From the Board of the ASL:
Latest All-Species List Top Ten
Dog
Elephant
Tiger
Lion
Octopus
Great White Shark
Grizzly Bear (includes Kodiak and Brown Bears)
Pig
Wolverine
Mountain Lion
Others knocking on the door…Gorilla, Leopard Seal, Orca, Hawk, Hippo, Wolf, Ocelot, Rhino, Crocodile, Yak, Snow Leopard, Raven, Swift and Polar Bear.
‘Man’ is No. 329.
Olivia Judson has an article in the January/February issue of The Atlantic on the Octopus. Her fascination with the creature started when she was a child and found the book Octopus and Squid: The Soft Intelligence (1973) in her great-aunt’s bookcase. Written by Jacques-Yves Cousteau, and his colleague Philippe Diole, the book told of encounters between the divers and cephalopods – the group that includes octopuses, squid, cuttlefish, and their more distant cousins, the nautiluses.
Olivia Judson:
“A few days after I’d finished reading, I was out snorkeling and saw my first wild octopus….
“Cousteau and his team were the first to spend a lot of time – many hours at a stretch – in the water observing and filming wild octopuses and getting to know different individuals by visiting them regularly. Before long, some of the animals would come out to greet the divers, even climbing onto them and going for a ride. Others were shy, and would stay in their holes. Some appeared to develop preferences for particular humans. The divers wanted to know whether octopuses – as suspected – steal fish from fishermen’s nets, so they set up a net complete with several fish, and settled back to watch. Sure enough, an octopus came and helped itself to the lot. Another octopus opened a jar containing food, while a third seemed disturbed by its reflection when shown a mirror.
“Cousteau’s accounts are anecdotes, not scientific experiments. Yet, taken together, they capture three aspects of octopuses – some species of them, at least – that strike anyone who spends time in the water with them.
“First, different individuals have different temperaments. Some are shy, some are bold; some are inquisitive, some aggressive. Because of this individuality, people who hang out with them, whether in the sea, at a public aquarium, or in the laboratory, tend to give them names – an honor normally reserved for mammals such as dolphins and chimpanzees….
“Second, some octopuses will engage with you. They might reach out an arm and touch your hand. They will investigate an object you present to them, giving every impression of thinking about it as they do. All the while, they will appear to watch you with their large, mobile eyes. Again these are behaviors we associate with dolphins and dogs – but not with, say fish, let alone animals such as sea urchins or clams.
“Third, octopuses often behave in surprising ways….On a recent diving trip, my partner and I came across a little octopus sitting in the sand, two of its arms holding a large half clamshell over its head like a roof. For a while, we looked at it, and it looked at us. Then it shifted. It must have been reaching down with its other arms, because suddenly, like a small animated bulldozer, it tossed up a heap of sand. It did this several times, watching us closely and giving us the sense that, though it was interested in checking us out, it was also ready, if necessary, to pull the shell down like a lid and disappear into the seafloor….
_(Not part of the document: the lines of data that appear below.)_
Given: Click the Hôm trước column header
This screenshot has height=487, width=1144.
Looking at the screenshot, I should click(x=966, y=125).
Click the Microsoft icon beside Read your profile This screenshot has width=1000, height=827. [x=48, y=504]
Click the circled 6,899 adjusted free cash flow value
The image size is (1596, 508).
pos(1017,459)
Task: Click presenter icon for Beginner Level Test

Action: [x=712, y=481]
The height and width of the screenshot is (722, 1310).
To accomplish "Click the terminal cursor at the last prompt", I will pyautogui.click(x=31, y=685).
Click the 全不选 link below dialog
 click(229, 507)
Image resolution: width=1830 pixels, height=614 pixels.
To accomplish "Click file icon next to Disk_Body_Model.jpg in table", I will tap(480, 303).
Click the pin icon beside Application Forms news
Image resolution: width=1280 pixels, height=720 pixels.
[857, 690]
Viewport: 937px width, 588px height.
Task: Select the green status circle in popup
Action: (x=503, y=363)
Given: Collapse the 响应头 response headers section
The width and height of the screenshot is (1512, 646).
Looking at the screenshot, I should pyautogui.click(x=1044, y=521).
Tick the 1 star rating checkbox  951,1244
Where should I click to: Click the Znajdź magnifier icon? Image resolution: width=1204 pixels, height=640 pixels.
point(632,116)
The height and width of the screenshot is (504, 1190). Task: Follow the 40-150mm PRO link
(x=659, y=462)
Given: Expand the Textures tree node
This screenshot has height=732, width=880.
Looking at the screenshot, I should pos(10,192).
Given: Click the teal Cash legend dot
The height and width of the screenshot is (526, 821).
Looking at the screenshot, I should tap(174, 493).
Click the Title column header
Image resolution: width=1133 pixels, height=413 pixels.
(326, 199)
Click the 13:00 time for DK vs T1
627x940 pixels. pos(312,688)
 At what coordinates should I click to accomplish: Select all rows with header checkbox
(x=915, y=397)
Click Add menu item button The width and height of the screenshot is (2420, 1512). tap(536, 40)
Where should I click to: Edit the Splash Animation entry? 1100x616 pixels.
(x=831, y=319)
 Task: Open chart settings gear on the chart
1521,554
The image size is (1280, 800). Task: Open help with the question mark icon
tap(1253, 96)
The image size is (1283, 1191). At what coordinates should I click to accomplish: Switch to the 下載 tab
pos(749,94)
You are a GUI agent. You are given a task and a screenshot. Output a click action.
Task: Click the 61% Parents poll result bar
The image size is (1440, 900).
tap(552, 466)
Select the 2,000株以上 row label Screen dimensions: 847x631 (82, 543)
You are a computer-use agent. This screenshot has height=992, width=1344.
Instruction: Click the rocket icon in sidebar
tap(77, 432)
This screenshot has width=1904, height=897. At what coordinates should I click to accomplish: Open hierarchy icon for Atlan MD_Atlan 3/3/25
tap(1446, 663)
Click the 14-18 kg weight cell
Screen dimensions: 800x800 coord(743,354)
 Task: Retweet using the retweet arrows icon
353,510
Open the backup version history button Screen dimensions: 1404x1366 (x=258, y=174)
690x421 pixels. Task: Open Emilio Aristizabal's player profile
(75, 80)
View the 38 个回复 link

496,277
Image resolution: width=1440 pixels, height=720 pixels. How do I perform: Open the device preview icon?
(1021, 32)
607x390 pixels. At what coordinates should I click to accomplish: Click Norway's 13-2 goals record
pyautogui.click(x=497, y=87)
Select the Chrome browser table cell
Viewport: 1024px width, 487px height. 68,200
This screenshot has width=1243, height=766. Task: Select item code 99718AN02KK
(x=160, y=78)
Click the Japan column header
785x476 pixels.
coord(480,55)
“Octopuses are very different from other animals we suspect of sentience, such as dolphins and dogs, parrots and crows, which are much more closely related to us. In the words of Peter Godfrey-Smith, ‘If we can make contact with cephalopods as sentient beings, it is not because of a shared history, not because of kinship, but because evolution built minds twice over. This is probably the closest we will come to meeting an intelligent alien.’”
Olivia Judson concludes:
“Perhaps, indeed, we should take the ‘mammalian’ behaviors of octopuses at face value. If evolution can produce similar eyes through different routes, why not similar minds? Or perhaps, in wishing to find these animals like ourselves, what we are really revealing is our deep desire not to be alone.”